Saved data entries
+---+

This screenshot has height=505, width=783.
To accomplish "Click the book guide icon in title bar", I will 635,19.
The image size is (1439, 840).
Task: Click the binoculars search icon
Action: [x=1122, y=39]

+---+

● TASK GOAL
The response has to contain every record shown above, unaltered and complete.

● EXERCISE RESPONSE
This screenshot has height=505, width=783.
To accomplish "Click the book guide icon in title bar", I will 635,19.
The image size is (1439, 840).
Task: Click the binoculars search icon
Action: [x=1122, y=39]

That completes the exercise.